Для Булгакова научное религиоведение, отделившееся от богословия, «неоспоримо расширяет знание о религии и этим, хотя и посредственно, влияет и на религиозное самосознание. Однако это знание о религии остается внешним. Конечно, через внешнее просвечивает и внутреннее. Когда заканчивается чисто научная задача систематического собирания материала по истории религии, которое, конечно, безмерно расширяет ограниченный опыт каждого отдельного человека, тогда неизбежно ставится задача и религиозного дешифрирования, и религиозно-философского истолкования собранных фактов». Наука не антирелигиозна по своей природе, она «приносит к алтарю тот дар, который она имеет: она не умеет верить, не умеет молиться, ей чужда любовь сердца, но. и ей присуща добродетель, соответствующая этой любви – интеллектуальная честность, вместе с неусыпным труженичеством, аскезой труда и научного долга». Более того, то «обстоятельство, что научное исследование нередко связывается с настроениями, враждебными религии, не должно закрывать того факта, что в науке религия получает новую область жизненного влияния», сам «.факт развития науки о религии» видится ему как «особое проявление религиозной жизни» .
Позднее М. Хайдеггер развивал традицию противопоставления религиозной «мудрости» (бытийственного «ведения») и «разума» (прагматичных «махинаций», в том числе в рациональных формах науки и богословия). Привычное возведение Бога и религии в ранг «высшей ценности» он считал богохульством и богоубийством, ибо при этом Бога мыслят не на основе бытия, но лишь как нечто только полезное, субъективно или социально значимое. Познание вообще имеет тенденцию к овладению миром, носит прагматичный характер, тогда как Бог вообще являет собой то, чем нельзя «овладеть» в принципе.
Мудрость, или подлинная святость, по Хайдеггеру, «кротки», ибо они не претендуют на «овладение» Богом, характерное для разума и рационализма. Они только «вопрошают», осознавая недостаточность всего познанного для постижения Бога, и стремятся «найти» Его. Такой радикальный субъективизм вступает в конфликт с общепринятыми конфессиональным и научным подходами, ориентированными на понимание религии как объективного конфессионального явления. Он, однако, дает возможность высветить глубинные антропологические основания надсубъектной религиозности. Для этого подхода не только «язычество» и церковь являются формами внешнего бытия фундаментальной религиозности, но и «атеизм» выступает ее особой закономерной формой.
Хайдеггер утверждает, что «есть более строгое мышление, чем понятийное», и это мышление, которое продумывает сами «рубрики», это «мысль, которая спрашивает об истине бытия». «Существенные мыслители всегда говорят то же самое. Что, однако, не значит: говорят одинаково», вечно признавая бытие вечно достойным осмысления. Гегель выступает как завершитель собственно «философии». В этих случаях «религиозность» отделяется от «конфессиональности», обретая универсальное значение.
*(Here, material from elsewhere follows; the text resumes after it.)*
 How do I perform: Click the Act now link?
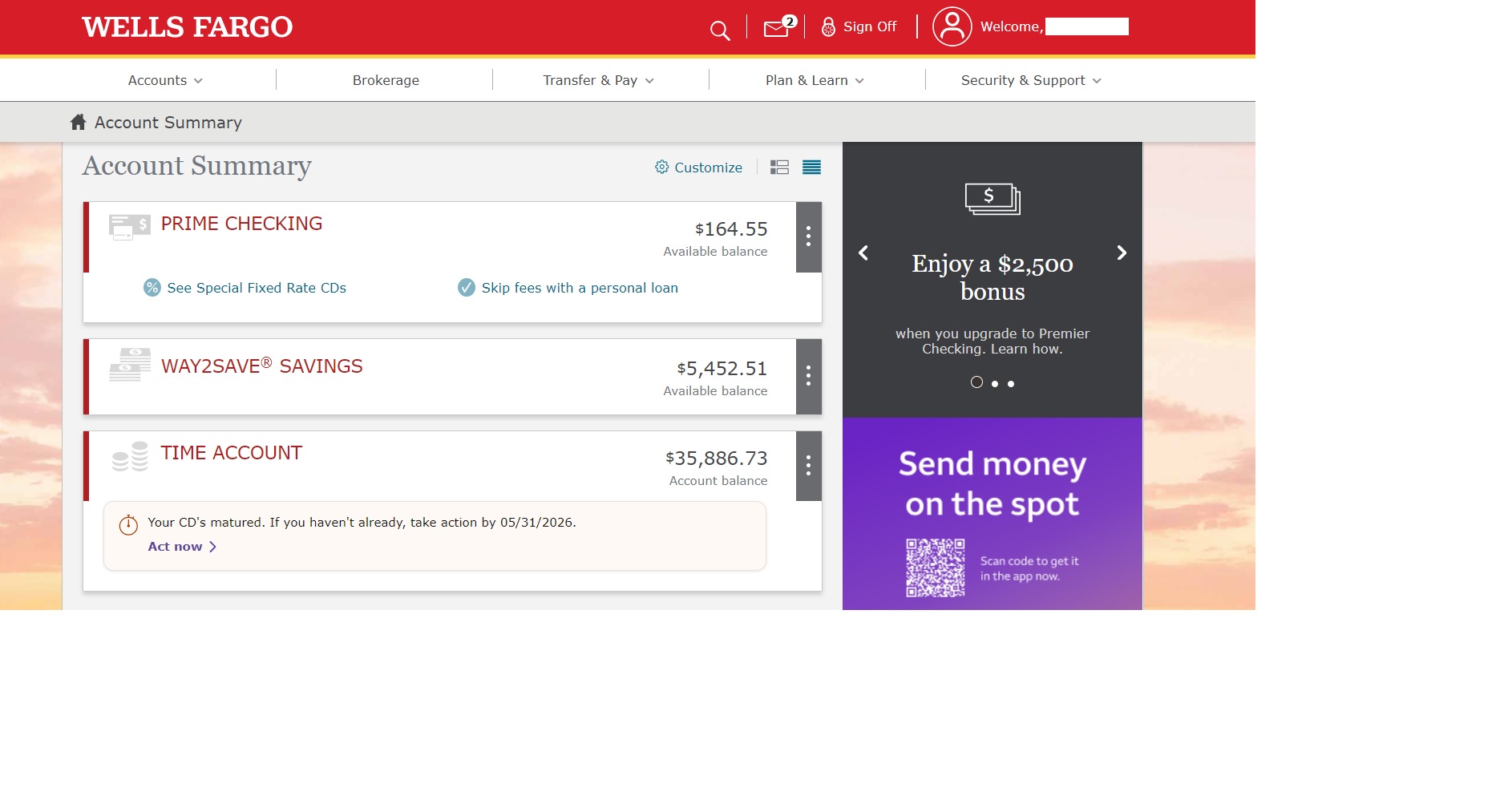tap(182, 547)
Другие западные богословы, например Э. Жильсон, пишут о «христианстве до христианства», а П.Тиллих отмечает, что «число верующих людей в так называемый «иррелигиозный» период может быть большим, чем в «религиозный». Он убежден, что «сознание присутствия безусловного пронизывает и направляет все функции и формы культуры. Для такого состояния разума божественное – не проблема, а предпосылка. Религия есть животворящий ток, внутренняя сила, предельный смысл всякой жизни», ибо «сакральное». возбуждает, питает, вдохновляет всю реальность и все стороны существования».